- What you will do -
(A) In the passage on PhenoGO, what was the phenome-interactome network composed of?
(B) Rewrite the stretch of the passage on PhenoGO from "The high levels" through "available to researchers.", putting "precision" in place of "accuracy".
=== Selected excerpt ===
The high levels of accuracy demonstrated in the evaluation show that the PhenoGO resource can be used as a data source in a number of computational applications. This high level of accuracy was valuable in conducting our study of human diseases and their relationships through the creation of a phenome-interactome network. This network was composed of the gene-disease relationships found in PhenoGO coupled with molecular interactions in a high-quality, human curated protein-protein interaction network [1]. Similar studies by Lage et al. [2] and Goh et al. [30] used similar phenotype data derived though natural language processing of OMIM. The popularity of OMIM reveals both the high quality of its contents and the relative paucity of readily computable genome-phenome resources available to researchers.
This is particularly important for candidate gene prioritization applications where the availability of accurate, precise, and computable knowledge is a necessity in order to train classifiers or filter biological candidates. In addition, the application of context in many studies should help further pare down the candidate list based on temporal expression patterns and localization. Alternatively, using cell ontology, which is a new authoritative organization of cell types, one can use PhenoGO and GO annotations databases to create a high throughput comparative analysis of gene-GO annotations across species. Similarly, many other automated predictive or analytic systems can be built over the PhenoGO phenotypic contexts related to specific GO annotations.
=== Given data ===
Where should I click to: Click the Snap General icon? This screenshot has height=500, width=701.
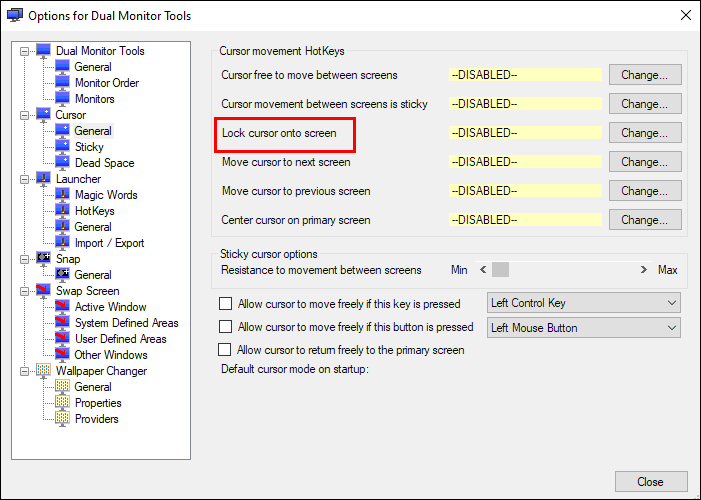coord(62,274)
===
- Task-by-task solutions -
(A) It was composed of the gene-disease relationships found in PhenoGO coupled with molecular interactions in a high-quality, human curated protein-protein interaction network.

(B)
The high levels of precision demonstrated in the evaluation show that the PhenoGO resource can be used as a data source in a number of computational applications. This high level of precision was valuable in conducting our study of human diseases and their relationships through the creation of a phenome-interactome network. This network was composed of the gene-disease relationships found in PhenoGO coupled with molecular interactions in a high-quality, human curated protein-protein interaction network [1]. Similar studies by Lage et al. [2] and Goh et al. [30] used similar phenotype data derived though natural language processing of OMIM. The popularity of OMIM reveals both the high quality of its contents and the relative paucity of readily computable genome-phenome resources available to researchers.